▸ **Ausgewählter Text**:
════════════════
London ist der Nabel der Welt und Europa immer noch "der Kontinent". stern-Korrespondentin Cornelia Fuchs beschreibt in ihrer wöchentlichen stern.de-Kolumne das Leben zwischen Canary Wharf und Buckingham Palace, zwischen Downing Street und Notting Hill.

Zuviel oder zu wenig Aufklärung?

Angesichts dieser Enthüllungen mischten sich Politiker in die Diskussion ein. Die konservative Opposition nutzte die Gelegenheit, ihr Schlagwort der "zerrissenen Gesellschaft Großbritanniens" heraus zu holen: Schuld sei die verfehlte Sozial-Politik der Labour-Regierung in den vergangenen zehn Jahren. Der Familienminister Ed Balls sagte: "Diese Bilder sind furchtbar anzuschauen. Ich möchte, dass wir als Gesellschaft alles tun, um diesen Familien zu helfen."
════════════════
▸ **Einträge**:
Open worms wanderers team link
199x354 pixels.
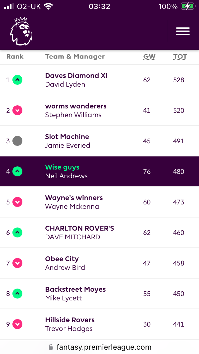76,106
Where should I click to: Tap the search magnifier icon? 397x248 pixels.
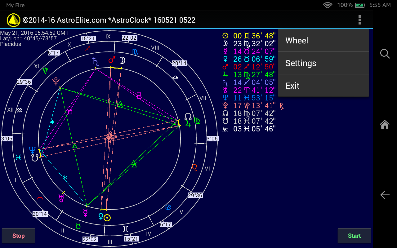(385, 54)
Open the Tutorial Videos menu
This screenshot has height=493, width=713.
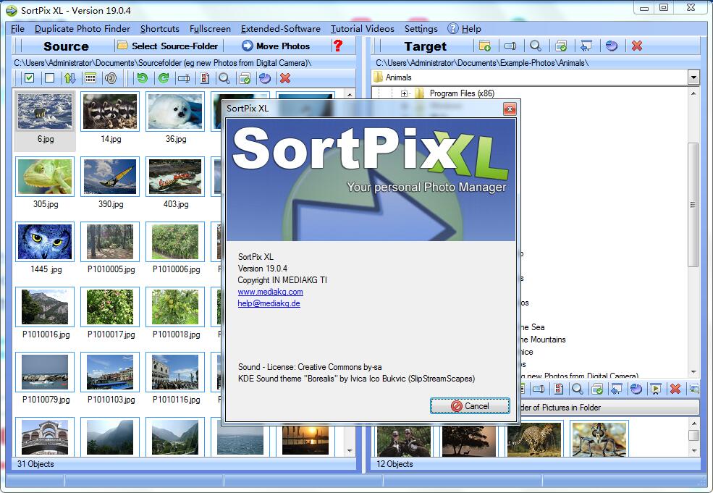click(363, 29)
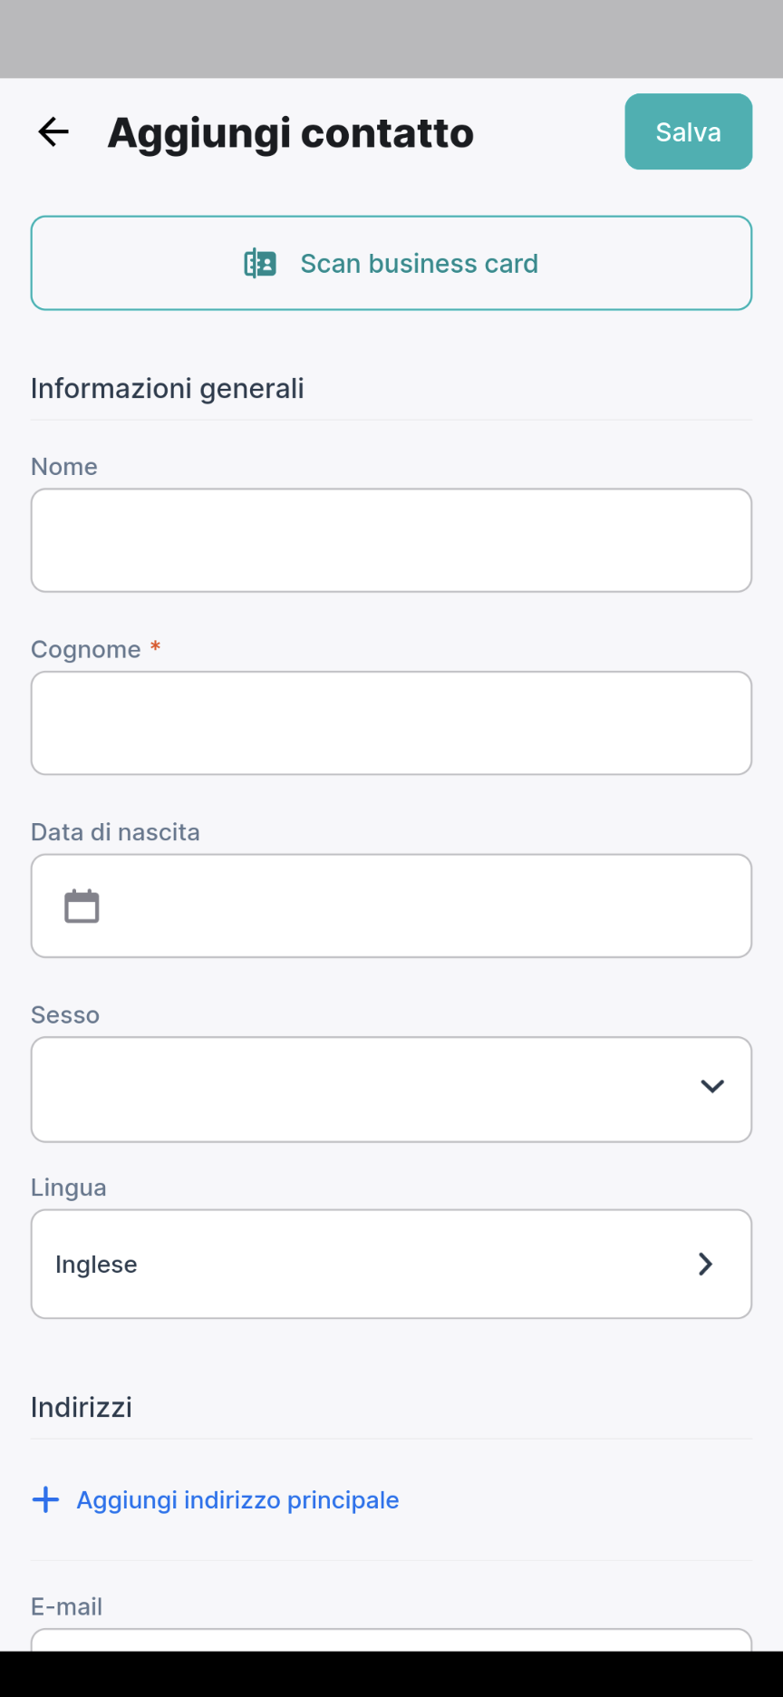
════════════════
▸ **Aufgabenstellung**: Führe die Kolumne über das Leben in London im Anschluss an ihren letzten Satz weiter. Die Einträge sind eigenständiges Material und gehören nicht zur Kolumne.

▸ **Lösung**:
Auf die Politiker folgten die Kolumnisten. In den konservativen Blättern verurteilten sie zu frühe und zu viel Aufklärung in den Schulen, zu viel Sozialhilfe für junge Eltern und zu viel Sex in der Werbung. In den liberalen Zeitungen beklagten sie zu wenig Hilfe für Kinder am sozialen Rand, zu wenig Aufklärung in den Schulen und die Sexualisierung unserer Gesellschaft.

Prominente Hilfestellung

Dennis Patten, der Vater des jungen Vaters Alfie, Abschleppwagenfahrer, besorgte sich derweil einen Medienberater - und zwischen all dem Geschrei um Moral, Sexualität und die Verantwortung von Politik und Gesellschaft übernahm Max Clifford das Management des Teenager-Daddys. Clifford ist bekannt dafür, dass er die saftigsten Boulevard-Geschichten an den Mann bringt. Er hat OJ Simpson beraten und die angebliche Geliebte von David Beckham, Rebecca Loos. Er hat den Zauberer David Copperfield gegen Mediengerüchte verteidigt und im rechten Moment eine Boulevardzeitung über die Schwangerschaft von Premierminister Tony Blairs Gattin Cherie in Kenntnis gesetzt.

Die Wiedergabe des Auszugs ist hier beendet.